Nella mia classe c’era una ragazza molto bella Alice: capelli lunghi e
mori, occhi castani, fisico da urlo. Io e Alice, avevamo già avuto una piccola
storiella in prima media, ma nulla di serio solo divertimento. Però lei mi
faceva ancora il filo ma io ero occupato a divertirmi con altre ragazze, non
volendo saperne di storie serie e in più lei era fidanzata da un anno con Lino.
Un giorno Alice non venne a scuola, la sua assenza durò per tre settimane
abbondanti. Così io e Kevin (lui era uno degli amici con cui passavo tutti i
giorni insieme e giocavo al C.S.I. Anche lui era tifosissimo rossonero e
soprannominato Leonardo, come il giocatore del Milan, perché ogni volta che
tirava una punizione da qualsiasi parte si trovava la metteva sotto l’incrocio
dei pali, aveva un piede vellutato) andammo a informarci tramite la sua
migliore amica, Nicoletta, su cosa le fosse successo. Lei allora ci spiegò che
nella vita di Alice era accaduta una cosa bruttissima (che per motivi di privacy
non posso scrivere), noi a tale notizia rimanemmo senza parole. Lei aveva solo
quindici anni. Subito pensammo come poterla aiutare perché dovevamo trovare un
modo per farla riprendere, lei non voleva più saperne di tornare a scuola ma soprattutto non voleva
assolutamente che i ragazzi si avvicinassero a lei.

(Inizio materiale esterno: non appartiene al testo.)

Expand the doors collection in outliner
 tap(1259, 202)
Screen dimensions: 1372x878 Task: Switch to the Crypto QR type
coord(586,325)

Con l’aiuto di alcune persone adulte e del professore di italiano, alla
fine, decise di tornare ma stava sempre nel suo mondo. Per me e Kevin avvicinarci
era impossibile.
Un bel giorno, non mi ricordo bene come o perché, riuscii ad entrare
dentro quella corazza che Alice si era costruita intorno. Fui l’unico ragazzo
con cui parlava, oltre al suo fidanzato Lino. Automaticamente venni tirato
dentro nei discorsi tra lei, il preside, i professori e i suoi genitori;
insieme cercavamo di farla usciere da quel momento nero. Le giornate continuava tra oratorio e serate in
compagnia ma trovavo sempre il momento e il modo di fare una telefonata a Alice,
uscendo anche di sera quando pioveva per andare alla cabina telefonica, in modo
da chiamarla e poi tornare a casa. In pratica il nostro legame stava diventando
sempre più forte.
Una domenica l’O.S.L. (oratorio San Luigi che frequentavo) doveva giocare
contro l’oratorio della sua parrocchia Beata Giuliana, quel giorno mentre stavo
giocando sulla panchina vidi lei e Lino che si baciarono e mi infastidì un po’,
da lì capii che stava nascendo un legame forte tra noi.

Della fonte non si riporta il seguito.